Menurutnya, kombinasi pembelajaran ini membuat anak-anak yang berada di bangku TK juga bisa tetap semangat dengan praktek belajarnya. Anak-anak senang bernyanyi dan menari dengan latihan bersama guru secara langsung melalui Google Meet dan anak-anak dapat terus berlatih di rumah dengan mengikuti video guru yang ditautkan di Classroom.
“Dengan memanfaatkan aplikasi -aplikasi yang ada di Google Workspace for education, kami buat sedemikian rupa, anak-anak dapat dengan mudah mengikuti pembelajaran di kelas virtualnya. Orang tua merasa sangat terbantu, senang dan takjub, melihat anak mereka bisa mandiri di rumah saat mengikuti pembelajaran di kelas setiap harinya. Anak-anak dapat mengakses Classroom sendiri, bergabung di Meet dengan tautan yang ada di Classroom dengan mudah ketika orang tua harus bekerja. Kami juga memanfaatkan Site untuk memamerkan portofolio murid di kelas agar orang tua dapat melihat karya anak-anaknya” paparnya.
“Untuk SD dan SMP, kami juga memanfaatkan Google Jamboard untuk interaksi dalam pembelajaran, Google Earth untuk pembelajaran sosial dan sains dan YouTube untuk referensi belajar. Untuk memberikan dukungan pada pembelajaran Hybrid Learning dan meningkatkan keamanan dalam berinternet, Tahun 2021 ini kami juga mulai membekali siswa kami di SD dan SMP untuk menggunakan Chromebook ,” cerita Shita.

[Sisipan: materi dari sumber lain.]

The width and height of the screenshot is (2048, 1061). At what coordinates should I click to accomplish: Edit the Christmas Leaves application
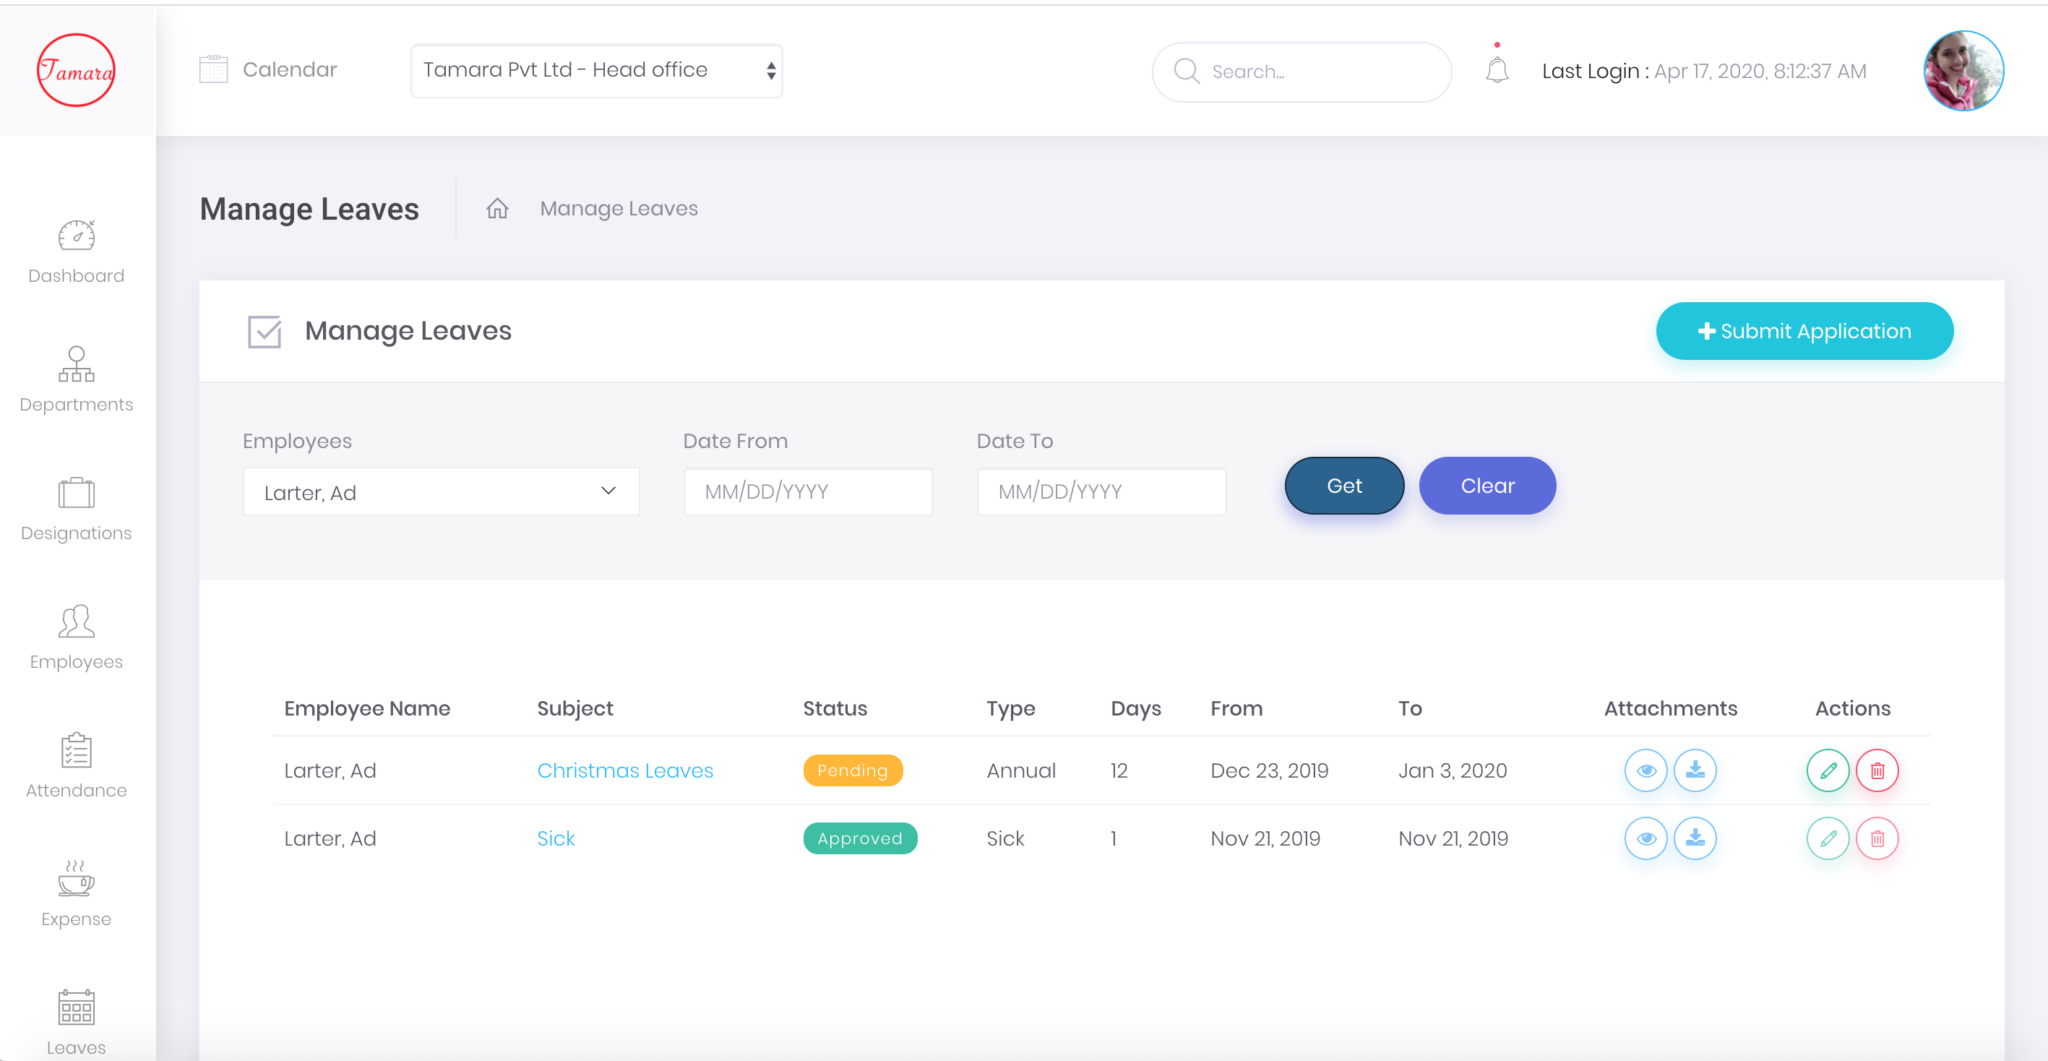coord(1827,770)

Adaptasi teknologi membuat guru-guru semakin bersemangat. Shita yang juga adalah Google Certified Educator dan Google Educator Group Lampung melakukan pelatihan untuk guru-guru menjadi pendidik Google Bersertifikat. Hal ini sejalan dengan perannya sebagai Guru Penggerak, sebuah program pendidikan kepemimpinan bagi guru dari Kemendikbud Ristek untuk menjadi pemimpin pembelajaran yang menerapkan merdeka belajar dan menggerakkan seluruh ekosistem pendidikan untuk mewujudkan pendidikan yang berpusat pada murid. Guru Penggerak menggerakkan komunitas belajar bagi guru di sekolah dan di wilayahnya serta mengembangkan program kepemimpinan murid untuk mewujudkan Profil Pelajar Pancasila.